Why You Should Carry It:
“Evil Genius” was written by award-winning Australian author Catherine Jinks. This is a great summer book for any avid reader, youth or adult, and can be placed alongside the ever-popular Harry Potter books. Its characters are equally quirky, and the story, equally enthralling. It would also make a great addition to a display featuring authors from around the world.

What Kids Think:
This was not reviewed by any kids, though reviews written by Publishers Weekly and Kirkus (as well as many others) praised it highly.

Title: Handstand Kids Italian Cookbook and Chef’s Hat in a Pizza Box
Author: Yvette Garfield
Illustrator: Kim DeRose
Gender: Boys and Girls
Age: 6 and Up
MSRP: $28.00

TDmonthly rating:

What It Is: An Italian cookbook for kids that includes basic Italian recipes as well some Italian words. It’s packaged in a cute pizza box and includes a chef’s hat.

Why You Should Carry It:
Although the box says you will “Explore Italy!” there is nothing about Italy except some Italian words (pronunciations not included). The packaging is misleading, but the recipes — such as spaghetti, macaroni and cheese and garlic bread — would certainly please youngsters’ palates. The cookbook could be featured in a couple of ways, from both cooking and cultural angles. It’s also a likely parent/child activity to be enjoyed together.

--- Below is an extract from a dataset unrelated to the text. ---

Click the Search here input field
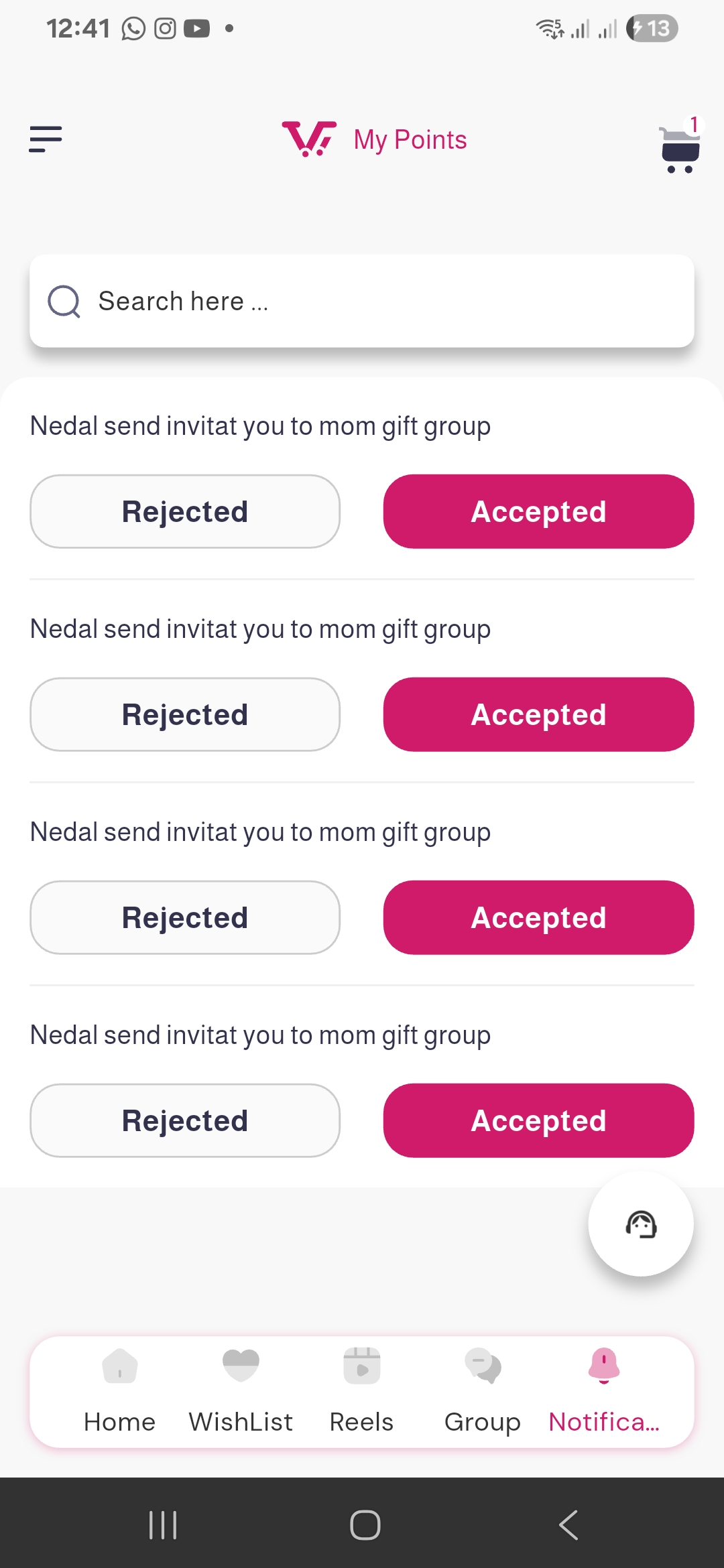724x1568 pixels. coord(362,301)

The price point, however, is a big deterrent, as the customer is paying for packaging, and not very durable packaging at that. It’s mass market packaging with upscale pricing.

What Kids Think: I showed the book and product to a mix of first and second graders. Generally, they enjoyed the pictures and found the recipes inviting to try.

Title: Wag a Tail
Author/Illustrator: Lois Ehlert
Publisher: HARCOURT
Gender: Boys and Girls
Age: 3 to 7
MSRP: $16.00

TDmonthly rating:

What It Is: A picture book featuring children’s favorite animal, dogs, artistically created with cut paper, buttons and a few odds and ends.

Why You Should Carry It:
“Wag a Tail” appeals to both babies and children. Even adults will enjoy looking at the pictures as the reader follows a group of dogs and their owners to an outdoor farmer’s market. If your store offers children’s story times or has designated play areas, this is an ideal book to pull out. Whether your audience is five kids or 25, everyone will love this cute tale.

What Kids Think:
The oversized format of “Wag a Tail” makes this book particularly enjoyable to share with little ones. It’s simple to read and the illustrations are large and colorful. Even the youngest preschoolers I read this with sat through it.

Title: “Dreams Can Come True”: An Early-Start Career Guide for Girls and Boys
Author: Angela E. Davis
Illustrator: Derrell Spicy
Gender: Boys and Girls
Age: 8 to 12
MSRP: $10.95

TDmonthly rating:

What It Is: A full-color keepsake journal where preteens can read about 21st century careers and write about their own future aspirations.

Why You Should Carry It:
There are few — if any — books available for youngsters that not only describe different careers, but also detail how much school or experience is needed to successfully enter a specific occupation. Some of the “dream” jobs in this guide include: computer scientist, architect, entertainer, writer and even U.S. President. This is a useful title to feature around graduation season (particularly graduation from elementary to middle school).

What Kids Think:
This book is more likely to be picked up by a parent or teacher. The design is rather old-fashioned and the information is straightforward, but dry.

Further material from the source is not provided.